#### Text shown
____________________

Wait until post-election when the "revised" numbers come out.
posted by mr_crash_davis at 12:20 PM on April 2, 2004


Yeah, the only way this could have happened is if some previously unemployed and not actively searching for work people decided to stop watching Springer and get a job again.

Is there another explanation? Fudged numbers?

I've always wondered about that Non-farm payroll thing, are those numbers left out because of the seasonal nature of farming?
posted by fenriq at 12:20 PM on April 2, 2004


You know, we've been hearing that the housing bubble is going to burst for a long long time. Eventually, I suppose it will happen, but the timing and the size of the "burst" are purely speculative.

Unemployment, however, is here and now and very real. And very bad.
posted by Outlawyr at 12:22 PM on April 2, 2004


PS: My first post, ever. I've been waiting nearly 3 years to sign up. Does that make me persistant or desperate? =)

It means you missed the sign-up in the summer of '02 when I finally got in ;)
posted by The God Complex at 12:23 PM on April 2, 2004


That's certainly good news, considering there was zero job growth in Feb.
posted by mathowie at 12:27 PM on April 2, 2004


It seems the glass is half full or half empty depending on one's political affilliation.

____________________

#### Material shown
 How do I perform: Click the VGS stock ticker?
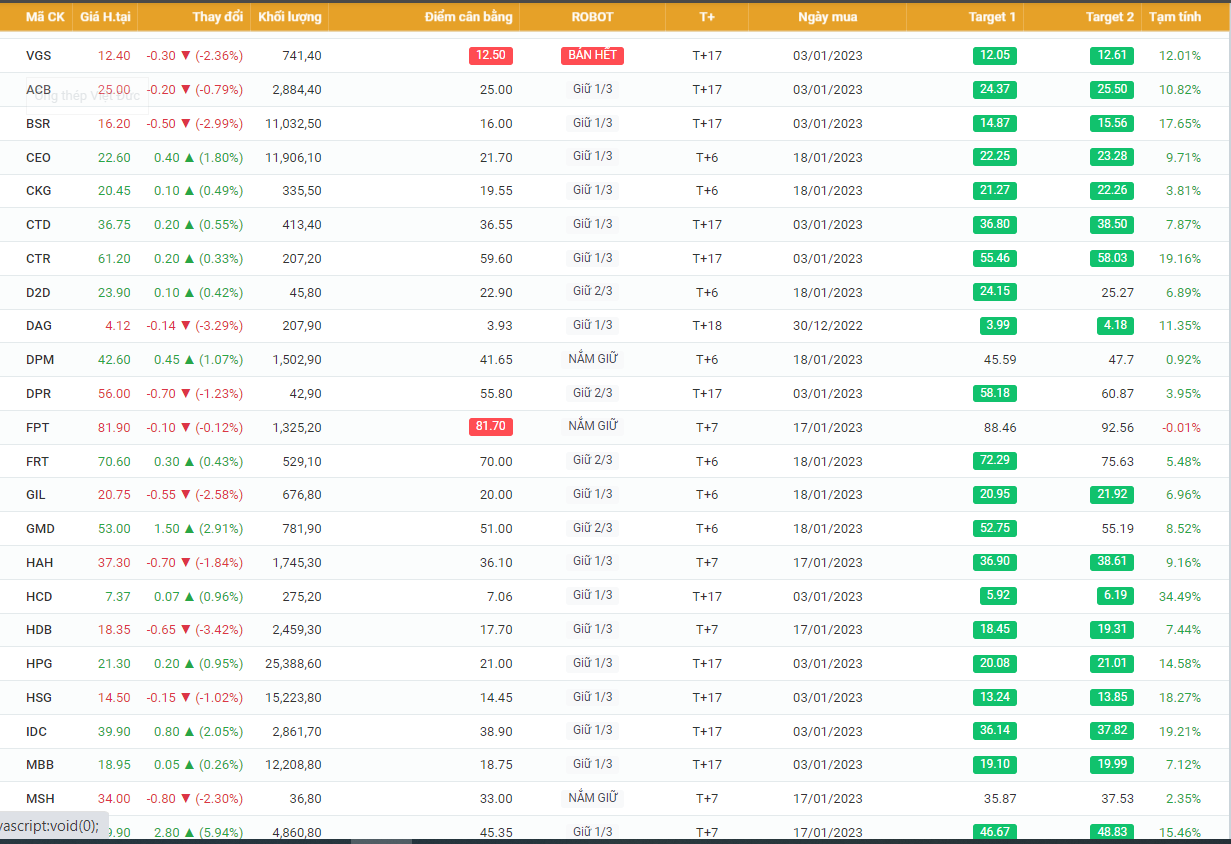click(39, 56)
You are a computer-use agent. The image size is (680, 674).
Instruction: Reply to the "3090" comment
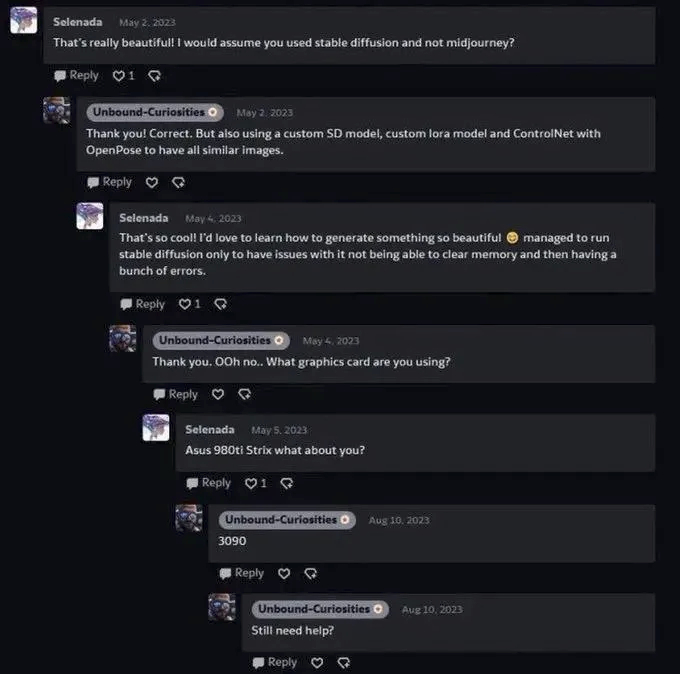coord(241,573)
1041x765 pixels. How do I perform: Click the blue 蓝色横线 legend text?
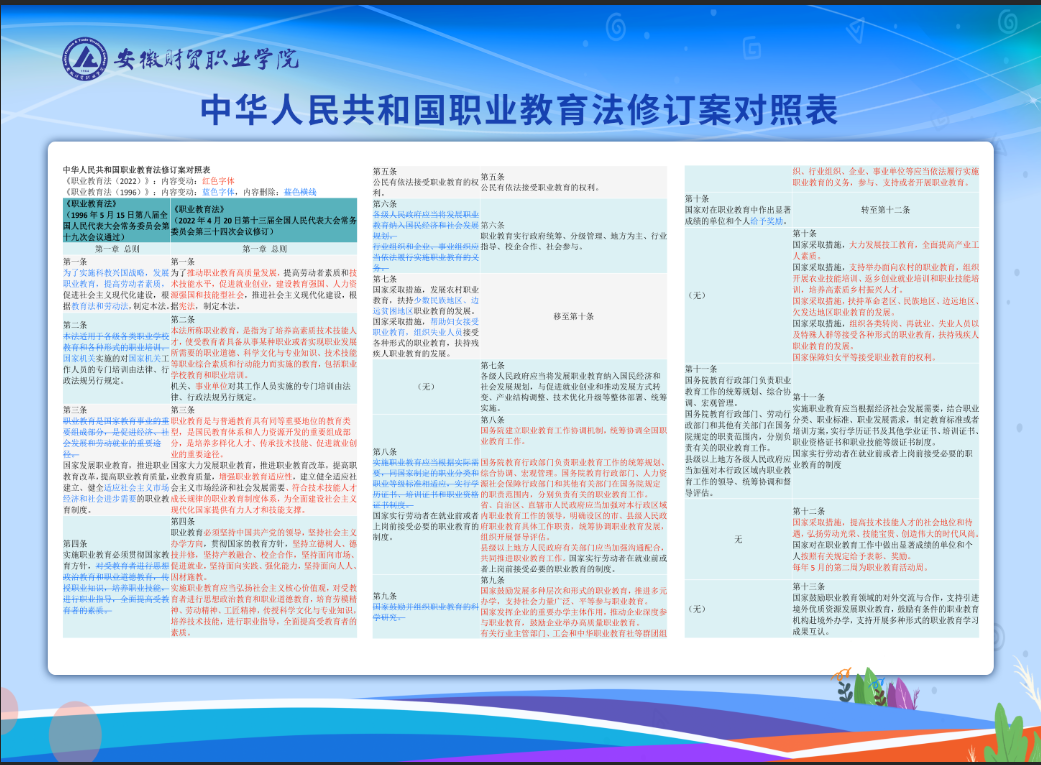pyautogui.click(x=300, y=191)
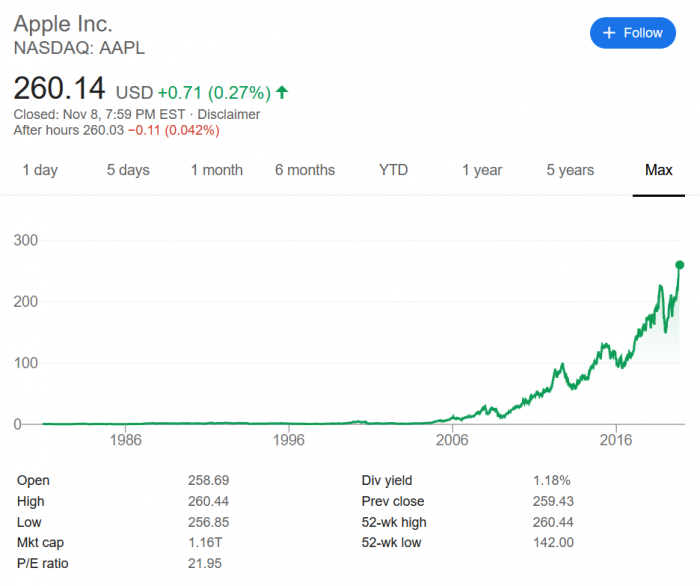Click the 52-wk low value 142.00
This screenshot has width=700, height=586.
coord(553,543)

____________________

#### Problems and tasks
[1] In the forum thread, how much job growth was there in February, according to mathowie?
[2] Rewrite the forum thread between "PS: My first" and "growth in Feb.", inclusive, switching "summer" to "winter".

#### Answers to the exercises
[1] Zero.

[2]
PS: My first post, ever. I've been waiting nearly 3 years to sign up. Does that make me persistant or desperate? =)

It means you missed the sign-up in the winter of '02 when I finally got in ;)
posted by The God Complex at 12:23 PM on April 2, 2004


That's certainly good news, considering there was zero job growth in Feb.